Having a baby is an event that is celebrated in the family with mirth and delight but the current time seems to have put a stop to all the merriment. It is an unfortunate time for newborns and mothers who are separated because of the contagion.

During the first one-two months, mothers and infants develop a signal mechanism to communicate with each other.
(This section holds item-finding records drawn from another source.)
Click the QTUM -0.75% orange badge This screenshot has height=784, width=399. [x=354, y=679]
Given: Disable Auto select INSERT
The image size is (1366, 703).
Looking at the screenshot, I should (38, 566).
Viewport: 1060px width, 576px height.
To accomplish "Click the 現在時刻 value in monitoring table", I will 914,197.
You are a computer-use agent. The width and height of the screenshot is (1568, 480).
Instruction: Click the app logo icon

When there is no active response from the mother’s side the baby tends to avoid eye contact, does not engage in vocal dialogue, and is easily upset when offered social contact.

A Chinese study of COVID-19 and maternal mental health notes, “The potential (ill-informed) practices of separating mothers from their infants post-birth in the name of protection from COVID-19 infection, such as witnessed in China, and a lack of certainty leading to early cessation of breastfeeding, have harmful impacts on maternal mental health via ‘toxic stress’ and perceptions of self-blame and shame.”
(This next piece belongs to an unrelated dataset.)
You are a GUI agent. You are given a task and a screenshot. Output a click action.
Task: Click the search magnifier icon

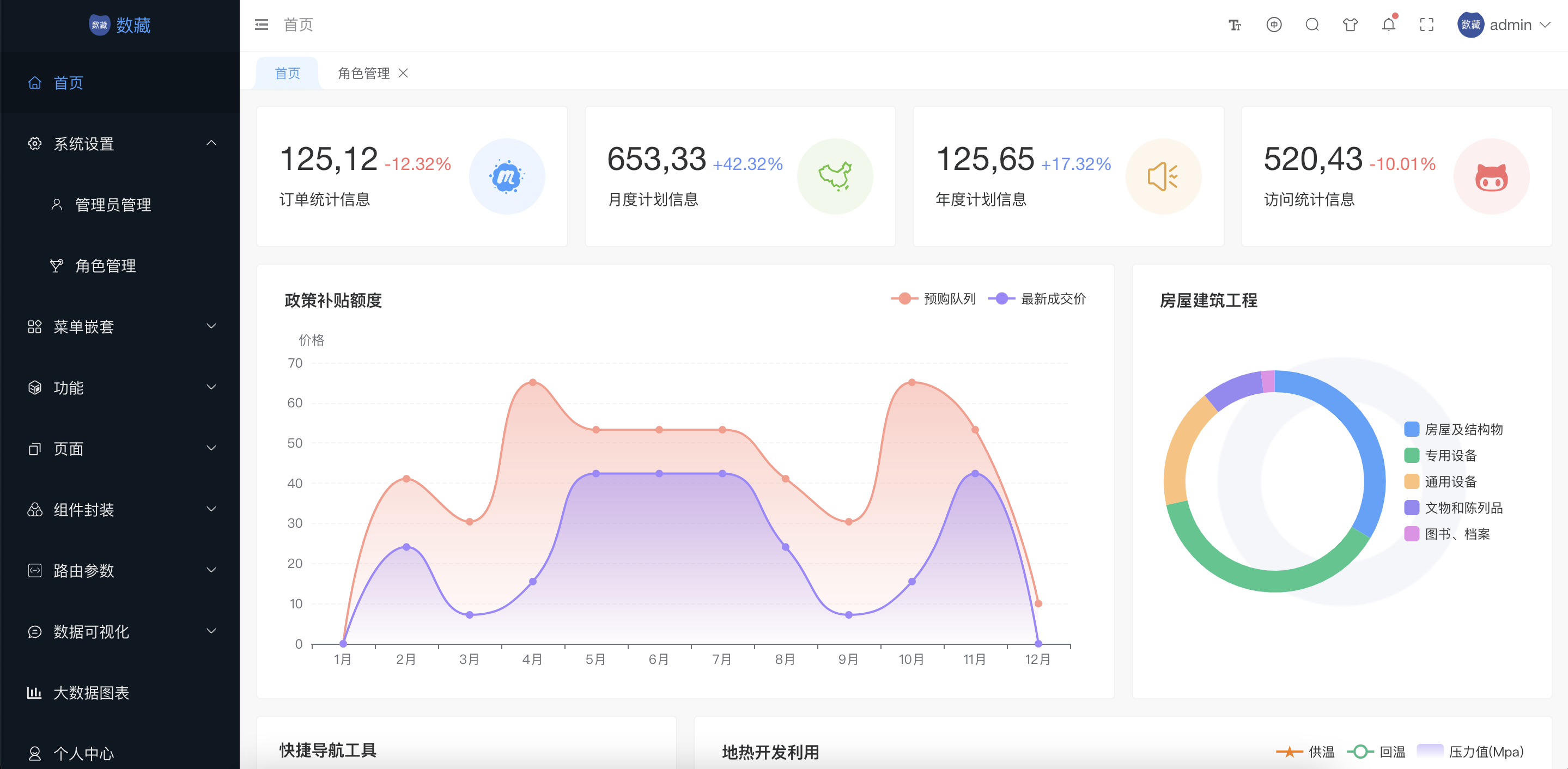[x=1312, y=25]
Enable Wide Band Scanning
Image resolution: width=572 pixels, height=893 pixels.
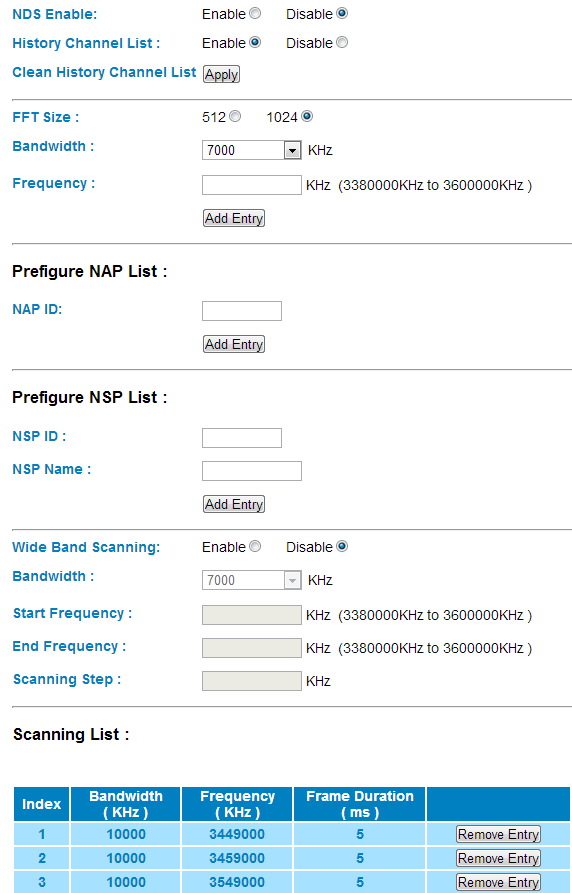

Another similar study on the psychological needs of hospitalized newborns’ parents during COVID-19 outbreak identifies “five themes regarding the parents’ primary psychological needs” which includes urgent demand for timely up-to-date information about the children’s condition, demand for psychological and emotional support, reducing the inconvenience caused by the epidemic outbreak, claims for protective information after discharge and demand for financial support.

World Health Organization (WHO) encourages mothers to breastfeed their newborns safely with good “respiratory hygiene”. It also recommends mothers to hold the newborns skin to skin and sharing a room with the infant. Unlike the guidelines of WHO, Chinese expert consensus states that COVID-19 positive mothers should not breastfeed their babies because the virus may enter the milk during the incubation period.

According to the United Nations International Children’s Emergency Fund’s (UNICEF) press release an estimated 116 million babies will be born “under the shadow of the COVID-19 pandemic”.

“Millions of mothers all over the world embarked on a journey of parenthood in the world as it was. They now must prepare to bring a life into the world as it has become – a world where expecting mothers are afraid to go to health centers for fear of getting infected, or missing out on emergency care due to strained health services and lockdowns,” said Henrietta Fore, UNICEF Executive Director in the press release, adding, “It is hard to imagine how much the coronavirus pandemic has recast motherhood.”

For Shameema, the long night has passed, but as Kashmir is witnessing more and more cases, experts suggest that for emotional support, counseling should be provided to mothers who are separated from their newborns so that they are relieved from psychological stress.

“Those haunting hours with Covid still give me shudders,” Shameema says. “But then I see my baby in my lap and think that it was a bad dream which has passed now.”